Directeur artistique sur la
plupart des adaptations d'Edgar Poe par Roger Corman, Daniel Haller passe à la
mise en scène en 1965 avec Die Monster
Die !, d'après une nouvelle de H.P. Lovecraft, romancier héritier de
l'œuvre de Poe. Pour l'AIP (American International Picture), la société de
Roger Corman, il s'agit, en passant de Poe à Lovecraft[1],
d'amorcer une sensible modernisation de la production des films d'horreur en
soulignant une transition du film gothique vers le film de Science-fiction.
Du film gothique... Alors
que l'action de la nouvelle de Lovecraft (La
couleur tombée du ciel datant de 1927) se situait dans une ferme rurale,
celle du film se situe dans un manoir[2]:
la demeure, aristocratique et recluse, crainte par les villageois, apparaît
comme le cadre classique de l'univers gothique. Le décor du château[3],
entre des intérieurs surchargés (on se croirait au musée de Cluny !) et des
sous-sols poussiéreux, s'inscrit dans la lignée de l'esthétique du cycle des
adaptation de Poe.
Les personnages sont tout
autant archétypaux: le maître de maison, incarné par la (vieille) star du film
d'horreur Boris Karloff, se déplace en fauteuil roulant, accompagné d'un serviteur
inquiétant; il se méfie de son jeune gendre lequel, par amour pour sa fille,
entend sauver la famille de l'emprise d'un père dominateur. Les schémas
narratifs du gothique se répètent: déambulation du héros (réveillé par des cris
dans la nuit) à la lueur d'une chandelle dans les couloirs du château,
tentative de résolution du mystère de la malédiction familiale, destruction par
le feu de la maison hantée.
au film de Science-fiction. Bien que l'action se situe à l'époque
contemporaine, tous les éléments susmentionnés laissent penser que Die Monster Die constitue un énième film
gothique héritier de la littérature du XIXème siècle. Le dernier quart d'heure
du film engendre néanmoins une transformation vers la SF. Le personnage de
Boris Karloff est celui du scientifique fou dont le péché d'hubris lui sera
fatal: il souhaite créer un monde meilleur à partir de la substance d'une
étrange météorite dont les effets sont radioactifs.
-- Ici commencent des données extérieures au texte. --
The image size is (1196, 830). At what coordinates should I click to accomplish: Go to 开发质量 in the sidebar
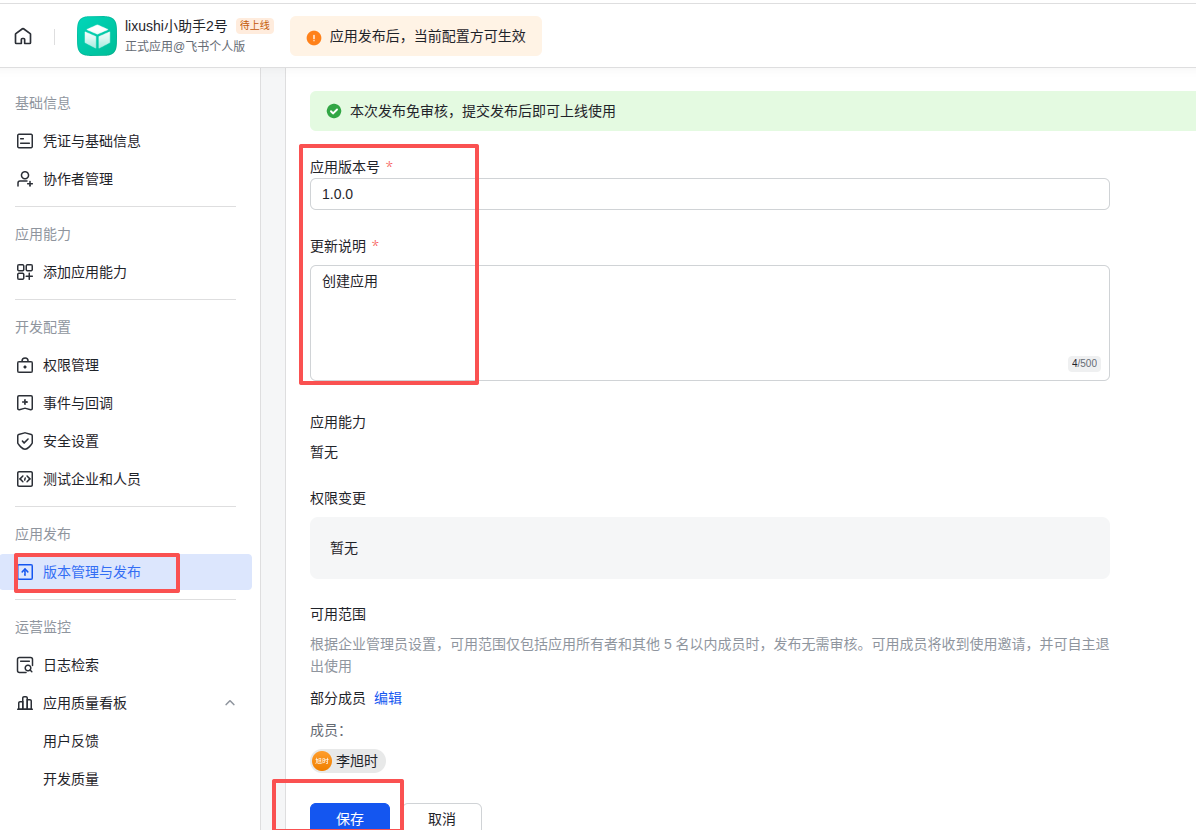(72, 778)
Le décor du cratère où est
atterrie la météorite évoque des films comme The Monolith Monsters / La Cité pétrifiée (1957) de John Sherwood
alors que les expérimentations réalisées dans la serre (constitution de fruits
et de plantes de taille disproportionnée) et la transformation finale de Boris
Karloff en une sorte de zombie phosphorassent évoquent ainsi L'invasion des profanateurs de sépulture
(1958) de Don Siegel, autre film marqué par la peur du nucléaire.
Die Monster Die constitue ainsi une subtile variante du film
d'horreur gothique comme AIP en produisait à la chaine dans les années 60. Il
ne s'agit pas pour autant d'un film original mais le film peut séduire les
aficionados des productions de Corman, amoureux d'un cinéma naïf et coloré.
08.07.14.
[1]
La Malédiction d'Arkham (1963), qui
s'inscrit dans le cycle Poe, était déjà une adaptation de Lovecraft. En 1970,
Daniel Haller allait signer The Dunwich
Horror, une autre adaptation de Lovecraft
pour AIP.
[2]
Le scénariste de Die Monster Die,
Jerry Sohl, a participé à l'écriture d'épisodes de la Twilight Zone: les épisodes de lu cycle Poe étaient signés par
Richard Matheson et Charles Beaumont, les scénaristes attitrés de la série
TV de Rod Serling.
[3]
Comme auparavant Le masque de la Mort
rouge et Le Tombeau de Ligeia, Die Monster Die a été tourné en Angleterre au studios
Shepperton. Le film comporte également des comédiens anglais qui étaient
apparus dans des films de la Hammer: Suzanne Farmer, la fille du châtelain
(Boris Karloff), a joué dans The
Devil-Ship Pirates (1963) et Raspoutine,
le moine fou (1966) de Don Sharp, ainsi que dans Dracula, Prince des Ténèbres (1966) de Terence Fisher alors que
Freda Jackson, l'épouse de châtelain, tenait un rôle dans The Brides of
Dracula (1961) de Terence Fisher
et The Shadow of the Cat (1961) de John Gilling. La vedette
masculine, Nick Adams, est un acteur venu de la TV qui s'est illustré dans la
série western The Rebel.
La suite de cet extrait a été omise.